Ivor S. Douglas, Connie S. Price, Katherine H. Overdier, Robert F. Wolken, Steven W. Metzger, Kenneth R. Hance, and David C. Howson Am. J. Resp. Crit. Care Med. Mar 1, 2015, vol. 191, no. 5: 566-573
Rationale: Diagnosis of ventilator-associated pneumonia (VAP) is imprecise.
Objectives: To (1) determine whether alternate-day surveillance mini–bronchoalveolar lavage (mini-BAL) in ventilated adults could reduce time to initiation of targeted treatment and (2) evaluate the potential for automated microscopy to reduce analysis time.

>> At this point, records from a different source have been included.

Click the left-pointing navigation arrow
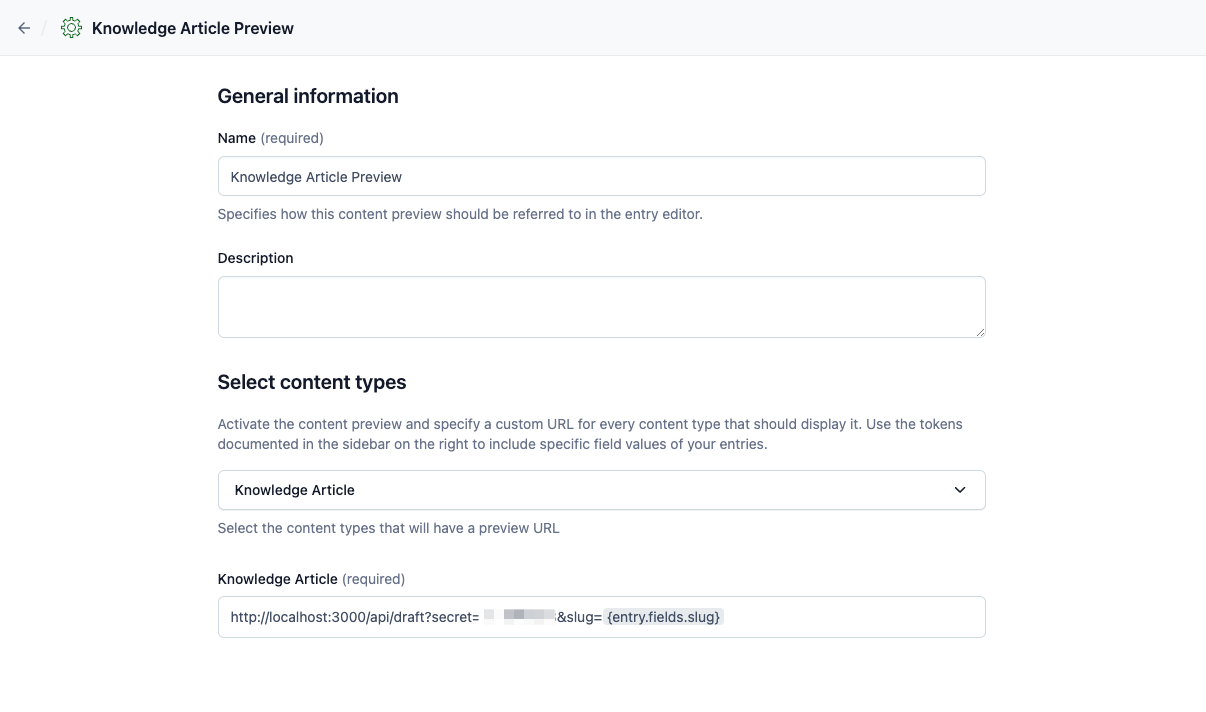This screenshot has width=1206, height=712. pyautogui.click(x=24, y=27)
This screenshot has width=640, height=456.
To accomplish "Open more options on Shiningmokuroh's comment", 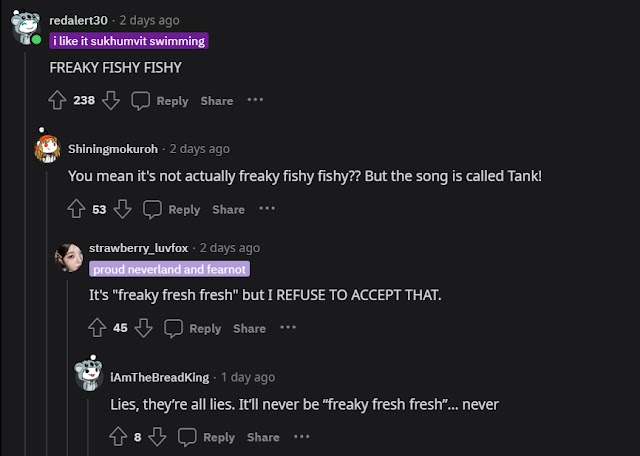I will pyautogui.click(x=267, y=209).
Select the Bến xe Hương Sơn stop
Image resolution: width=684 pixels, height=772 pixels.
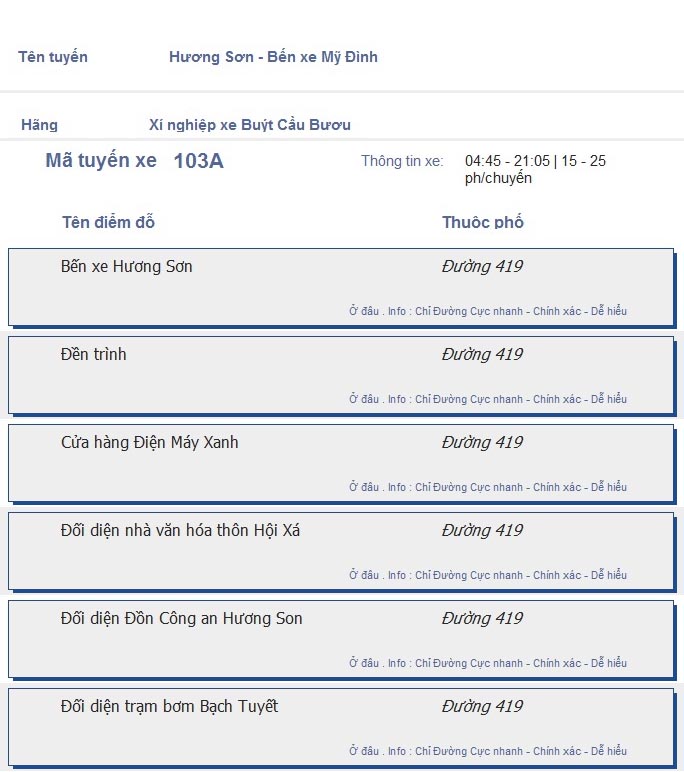(127, 266)
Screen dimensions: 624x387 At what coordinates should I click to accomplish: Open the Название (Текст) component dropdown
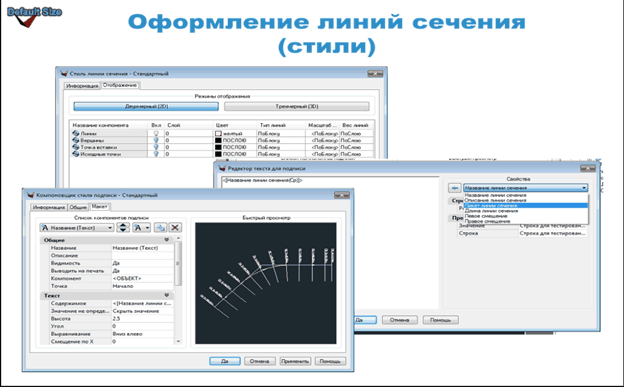(77, 227)
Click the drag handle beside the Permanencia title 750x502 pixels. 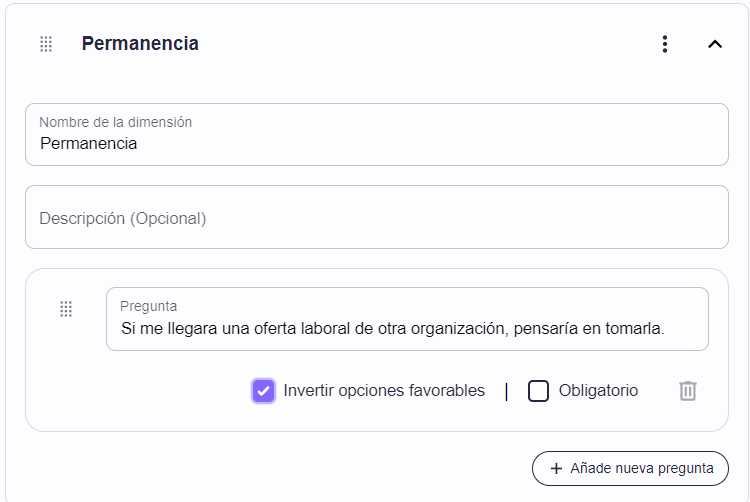click(46, 44)
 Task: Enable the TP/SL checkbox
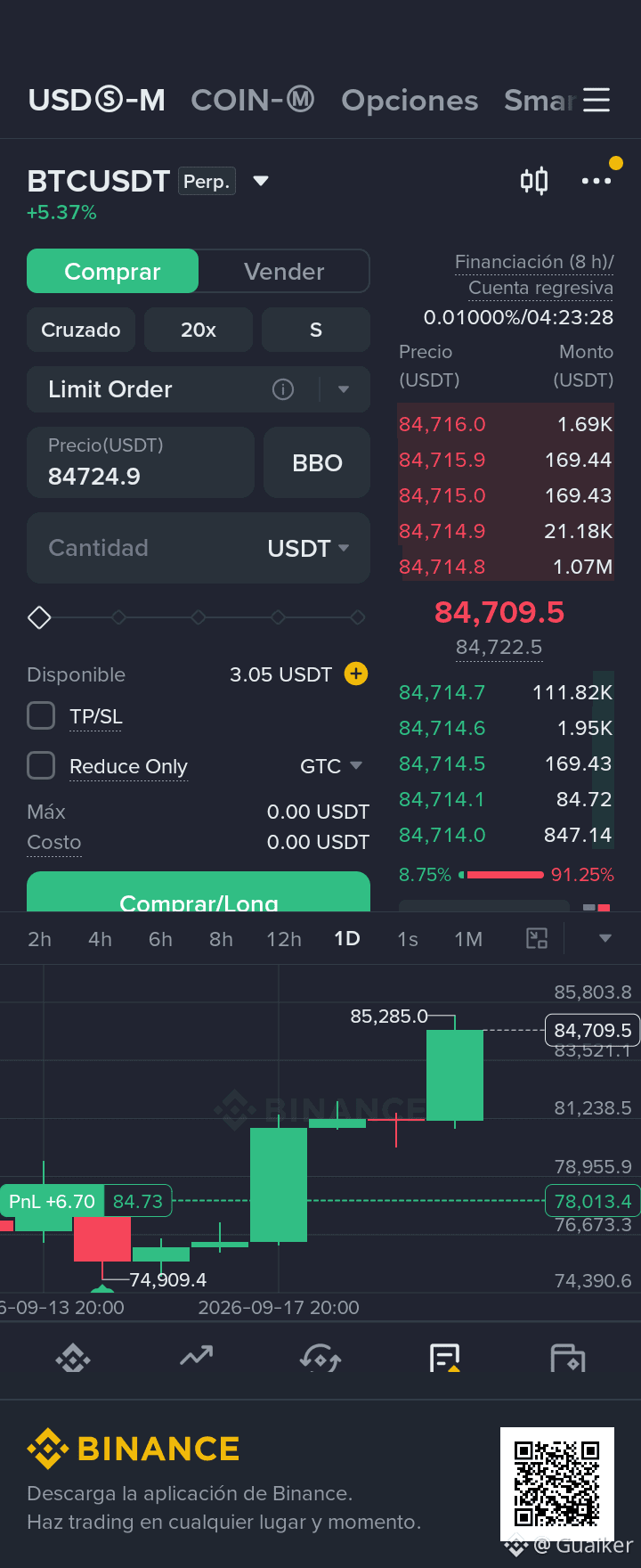click(x=41, y=715)
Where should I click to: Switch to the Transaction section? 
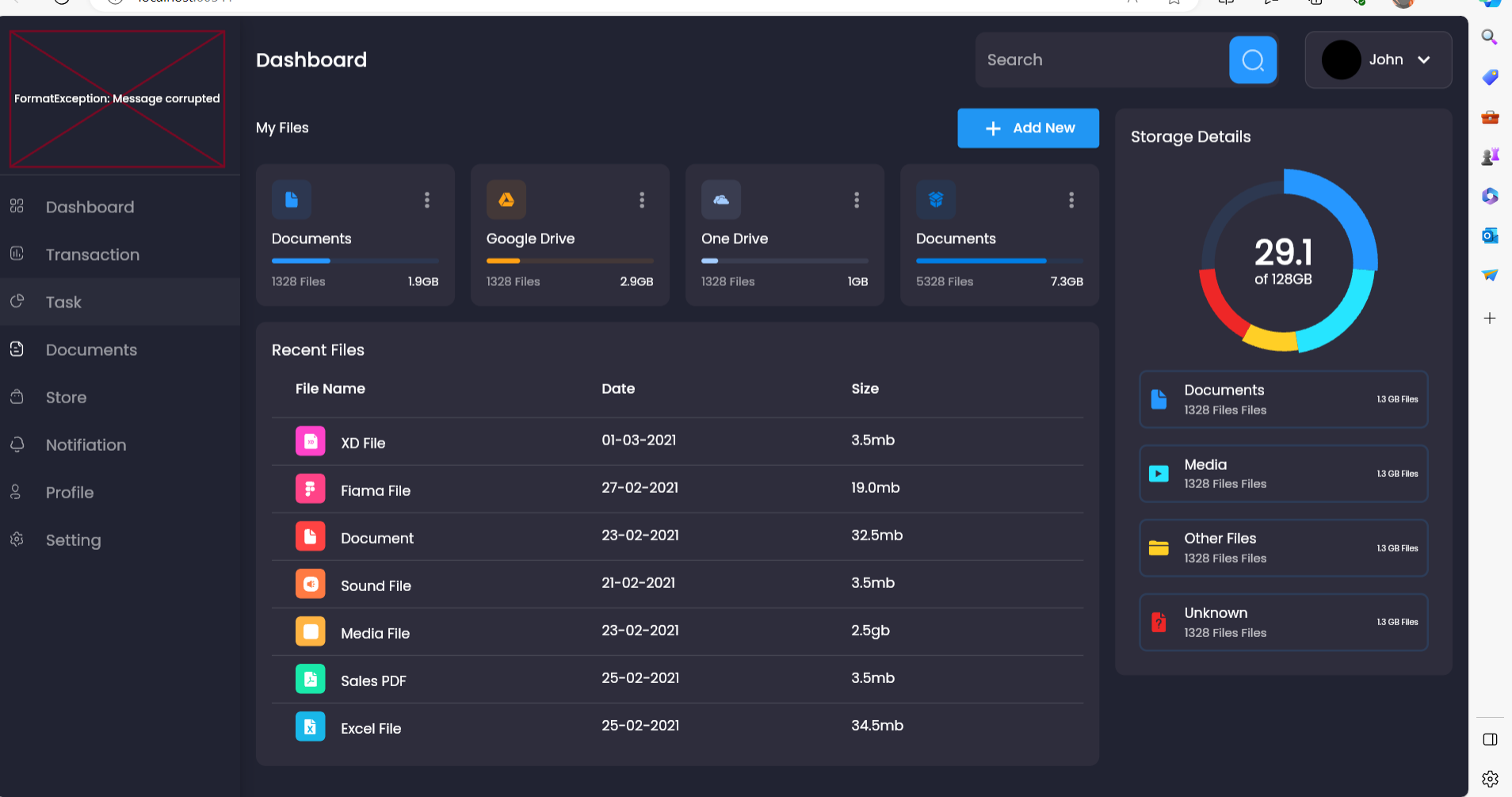pos(92,254)
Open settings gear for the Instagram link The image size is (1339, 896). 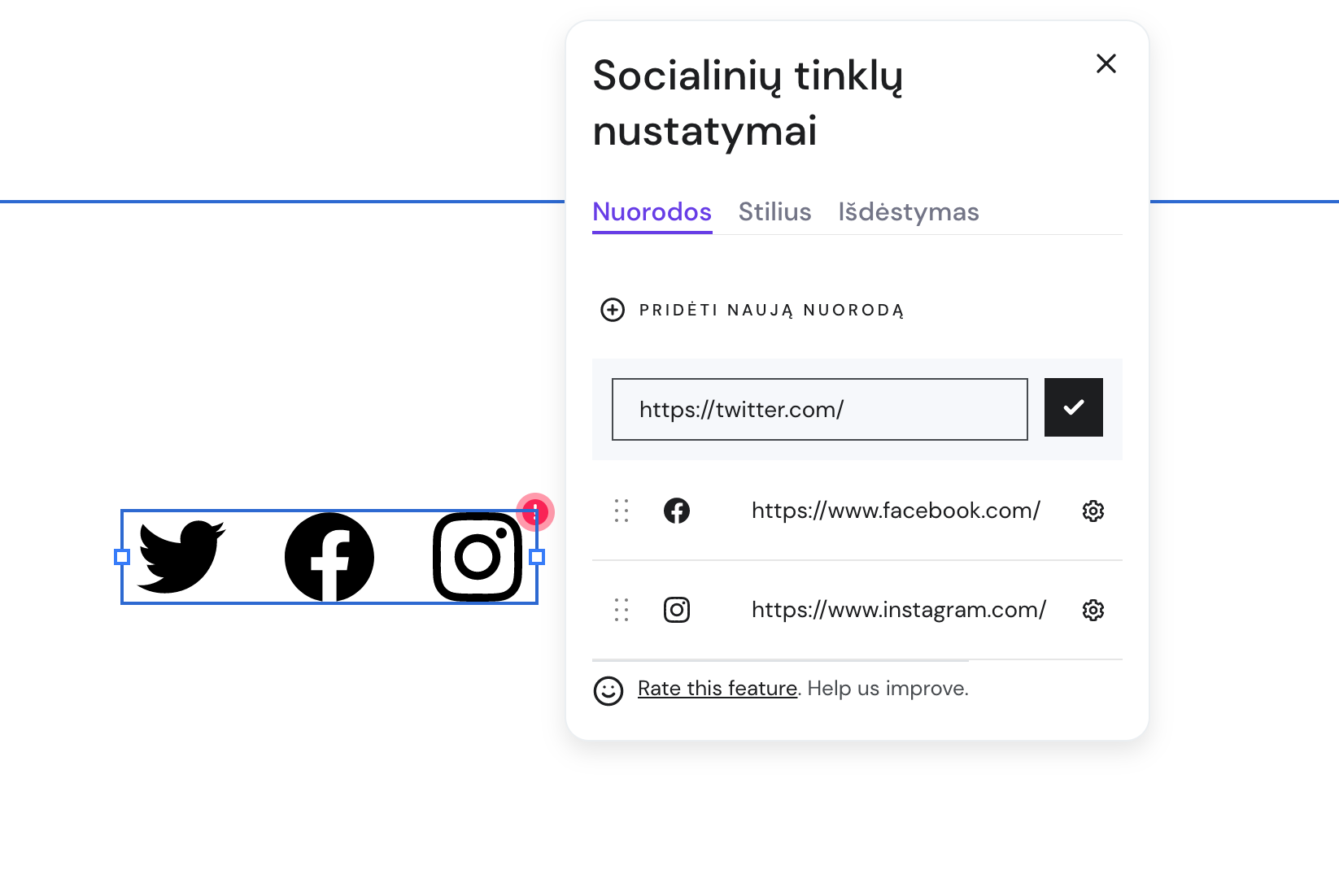coord(1093,610)
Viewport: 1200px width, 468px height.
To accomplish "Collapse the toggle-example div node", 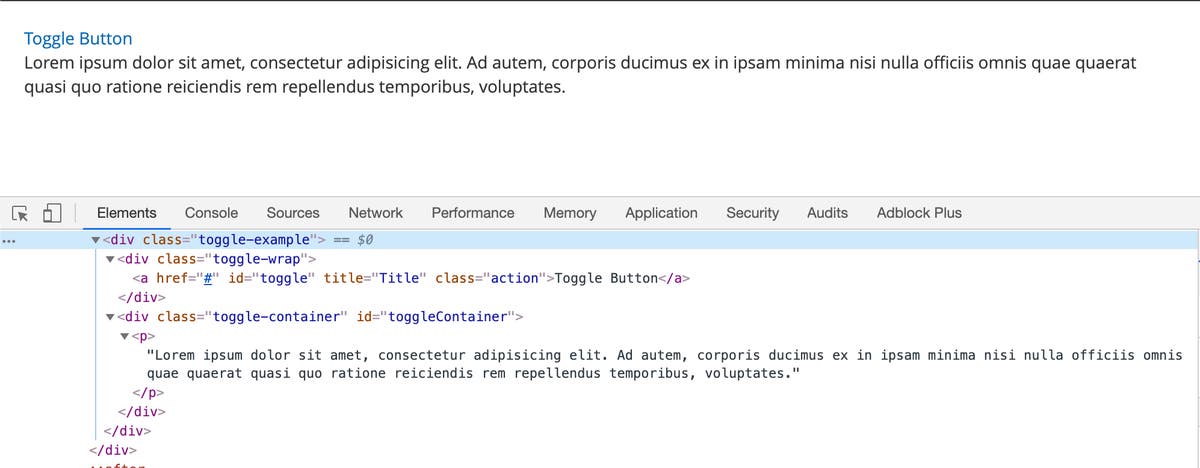I will (96, 240).
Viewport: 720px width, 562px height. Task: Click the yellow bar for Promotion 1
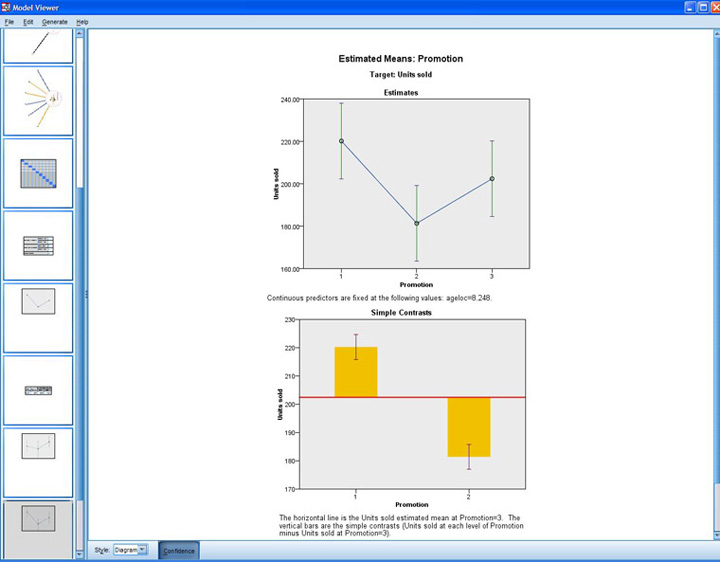click(x=355, y=372)
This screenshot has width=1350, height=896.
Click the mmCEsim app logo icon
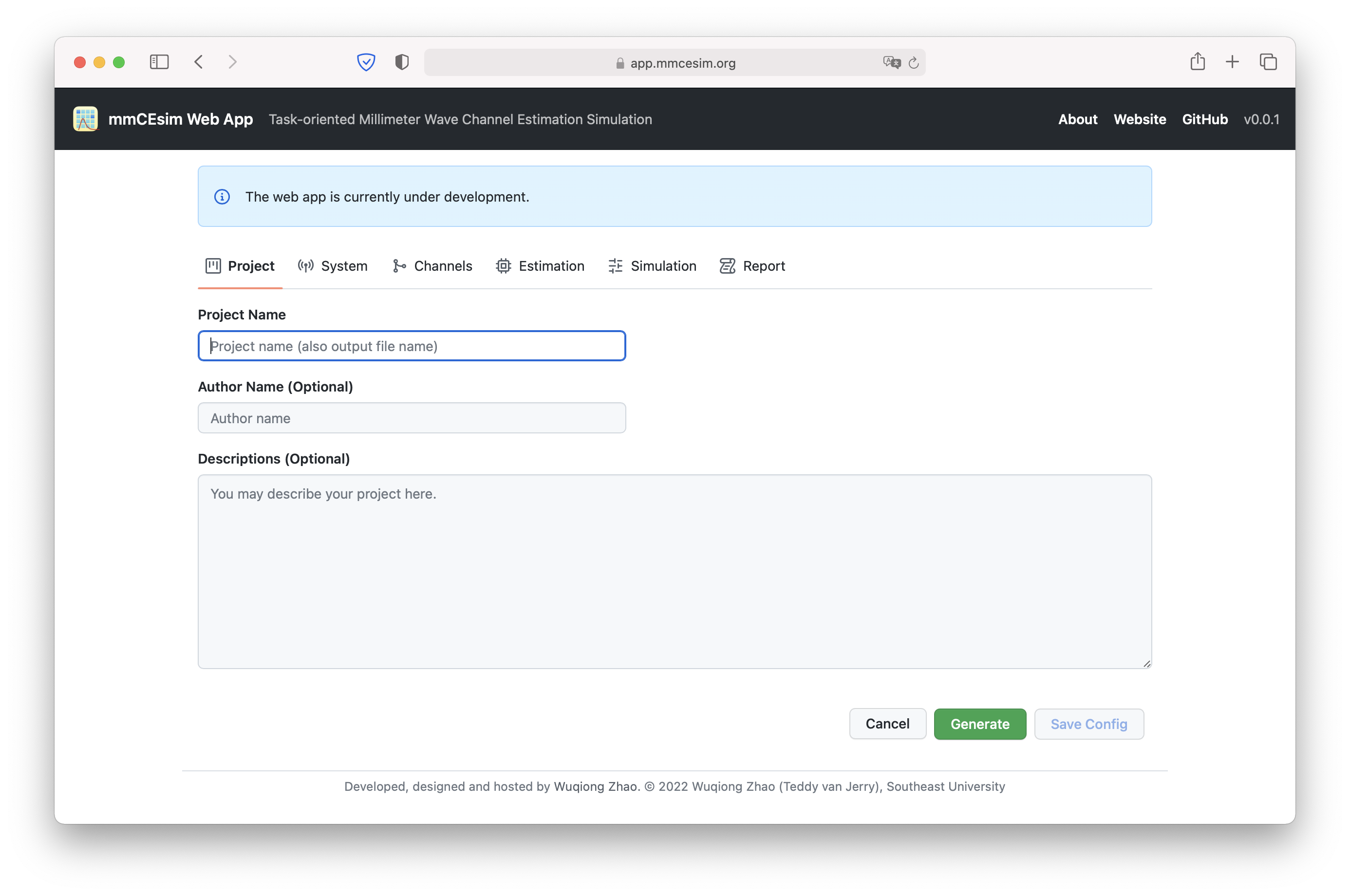87,118
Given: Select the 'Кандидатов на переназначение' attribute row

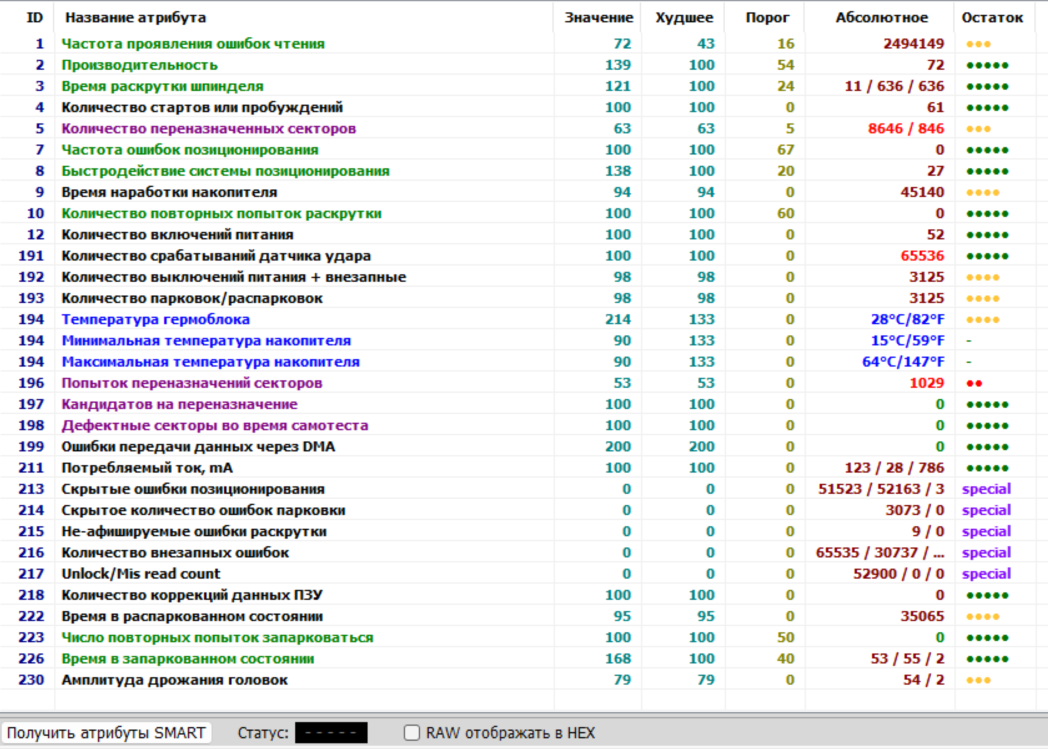Looking at the screenshot, I should coord(179,404).
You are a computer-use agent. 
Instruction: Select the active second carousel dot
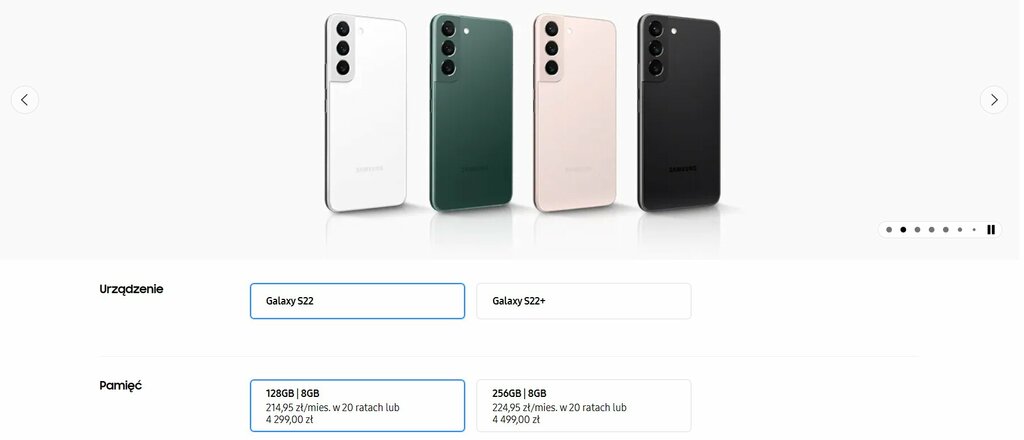pyautogui.click(x=903, y=230)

Methods: Adult intensive care unit patients who were anticipated to require ventilation for at least a further 48 hours were included. Mini-BALs were processed for identification, quantitation, and antibiotic susceptibility, using (1) clinical culture (50 ± 7 h) and (2) automated microscopy (∼5 h plus offline analysis).
Measurements and Main Results: Seventy-seven mini-BALs were performed in 33 patients. One patient (3%) was clinically diagnosed with VAP. Of 73 paired samples, culture identified 7 containing pneumonia panel bacteria (>104 colony-forming units/ml) from five patients (15%) (4 Staphylococcus aureus [3 methicillin-resistant S. aureus], 2 Stenotrophomonas maltophilia, 1 Klebsiella pneumoniae) and resulted in antimicrobial changes/additions to two of five (40%) of those patients. Microscopy identified 7 of 7 microbiologically positive organisms and 64 of 66 negative samples compared with culture. Antimicrobial responses were concordant in four of five comparisons. Antimicrobial changes/additions would have occurred in three of seven microscopy-positive patients (43%) had those results been clinically available in 5 hours, including one patient diagnosed later with VAP despite negative mini-BAL cultures.
Conclusions: Microbiological surveillance detected infection in patients at risk for VAP independent of clinical signs, resulting in changes to antimicrobial therapy. Automated microscopy was 100% sensitive and 97% specific for high-risk pneumonia organisms compared with clinical culturing. Rapid microscopy-based surveillance may be informative for treatment and antimicrobial stewardship in patients at risk for VAP.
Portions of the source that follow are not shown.